* _EXERCISE_: Beginning with the line that holds "Instruction: Click the" and ending with the last line below, repeat each line exactly, leaving any pictures out.

* _DATASET CONTENT_:
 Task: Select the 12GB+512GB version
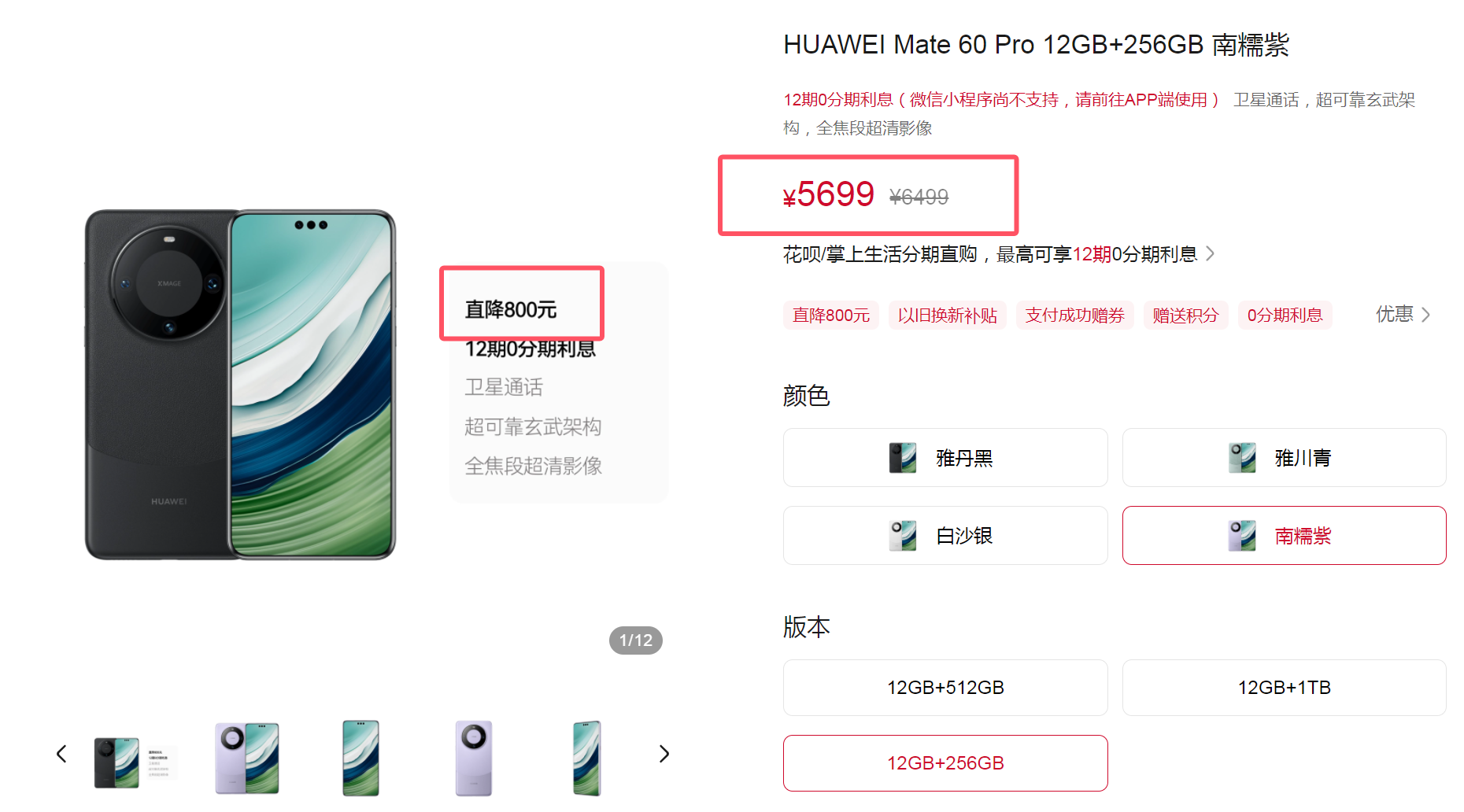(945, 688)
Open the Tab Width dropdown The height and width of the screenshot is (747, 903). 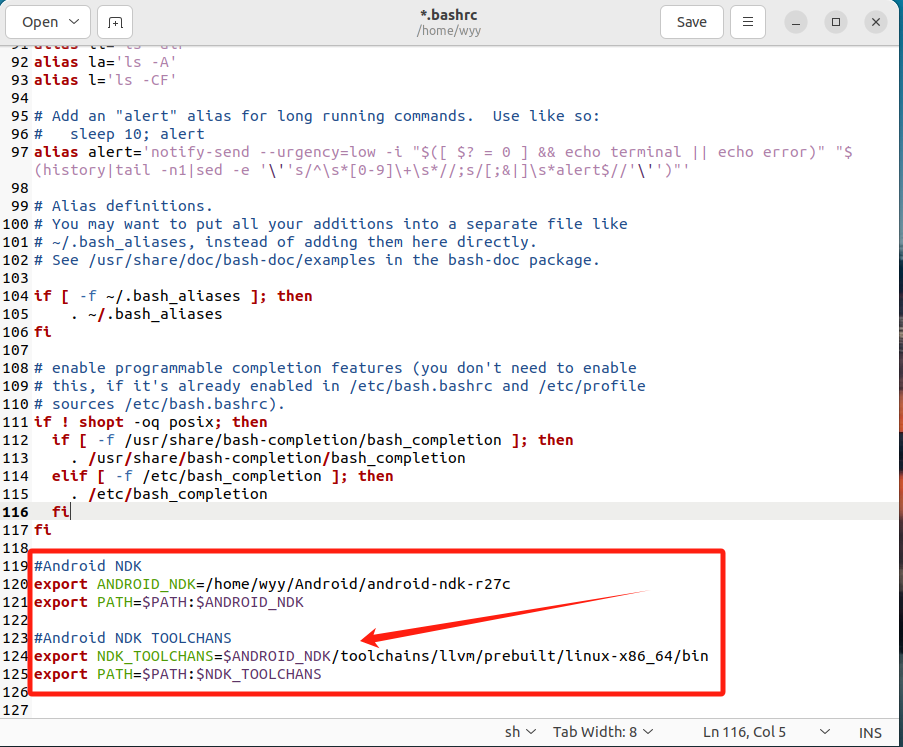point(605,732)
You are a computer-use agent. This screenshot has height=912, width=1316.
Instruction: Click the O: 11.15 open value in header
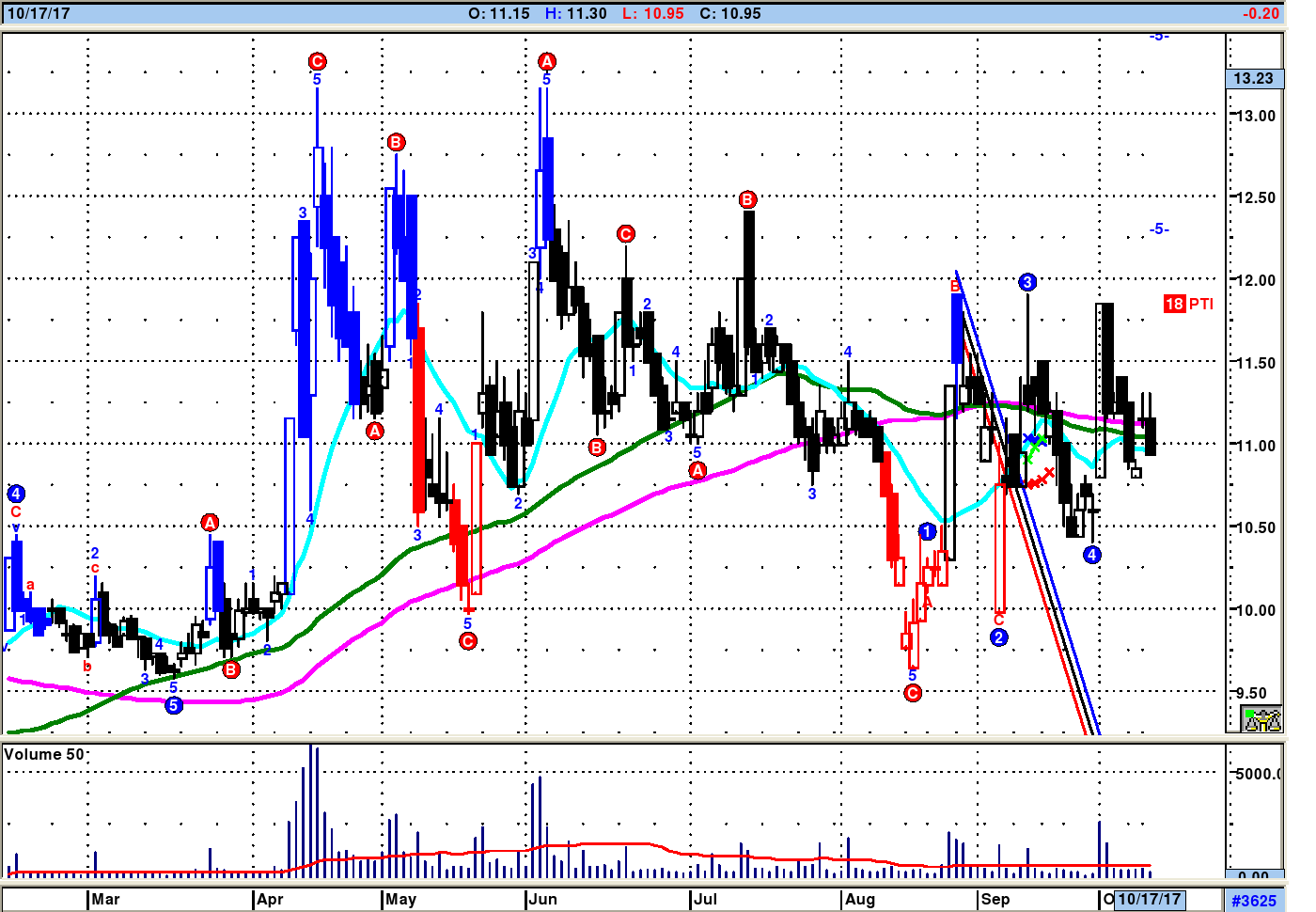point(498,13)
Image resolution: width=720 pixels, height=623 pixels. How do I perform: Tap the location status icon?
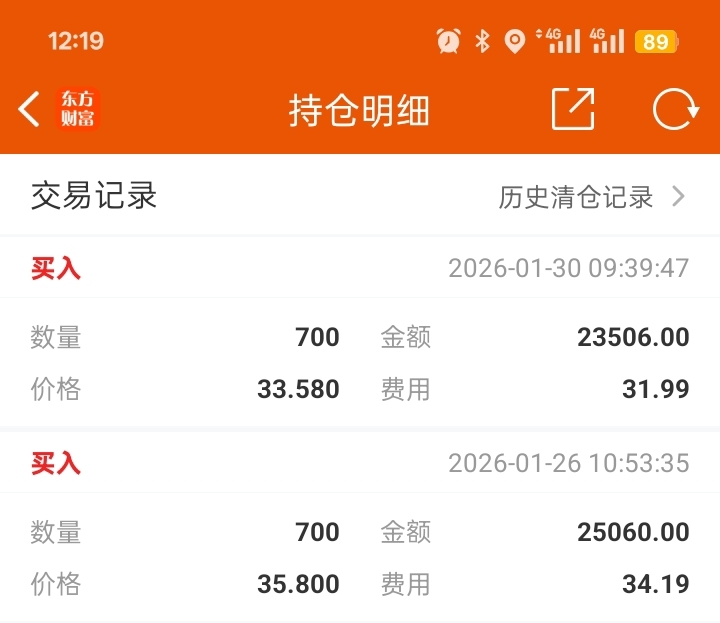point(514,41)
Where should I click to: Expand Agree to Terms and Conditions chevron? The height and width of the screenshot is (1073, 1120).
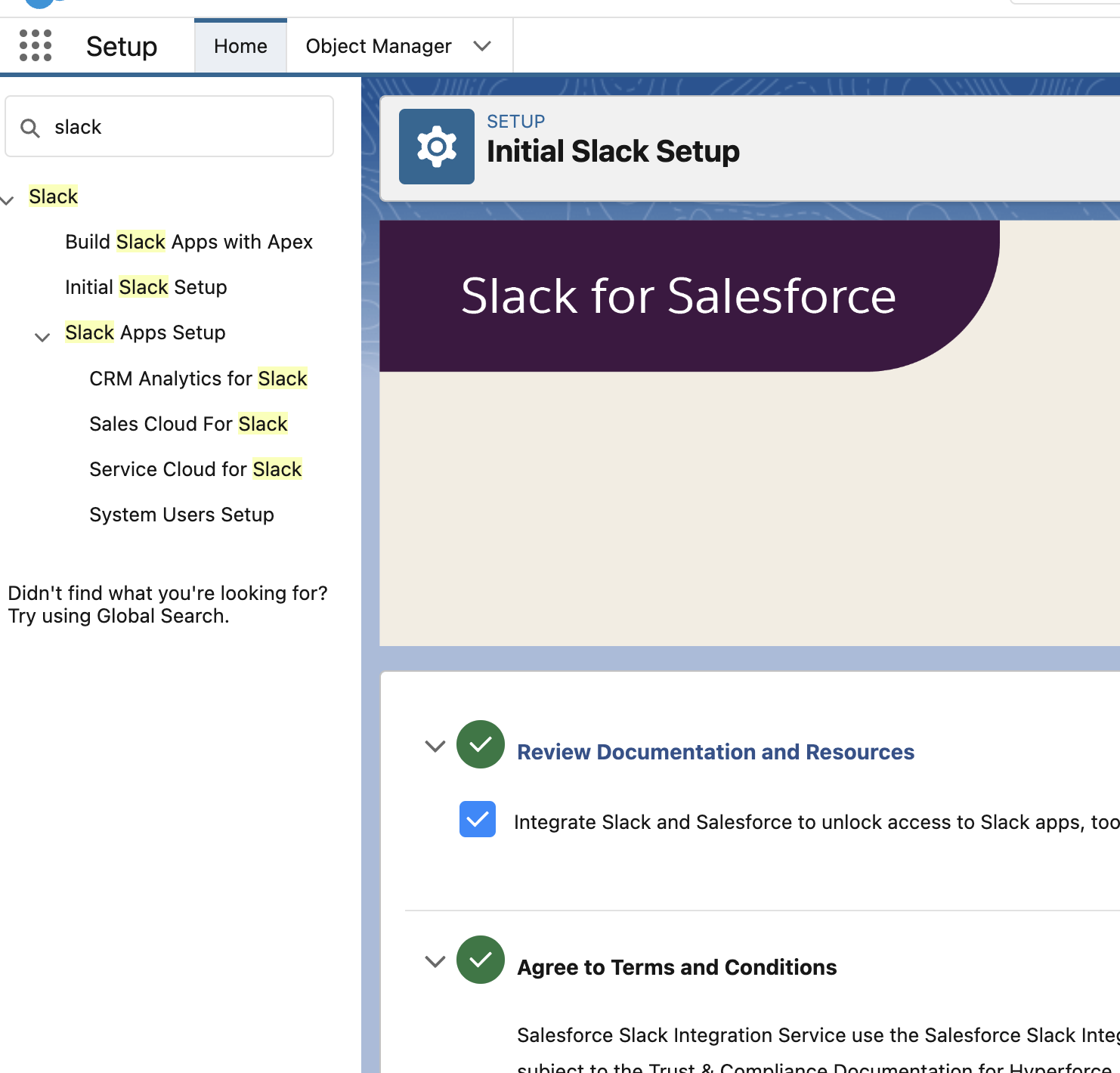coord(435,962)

* _YOUR SOLUTION_:
Instruction: Click the O: 11.15 open value in header
point(498,13)
Image resolution: width=720 pixels, height=623 pixels. How do I perform: Tap the location status icon?
point(514,41)
Where should I click to: Expand Agree to Terms and Conditions chevron? The height and width of the screenshot is (1073, 1120).
coord(435,962)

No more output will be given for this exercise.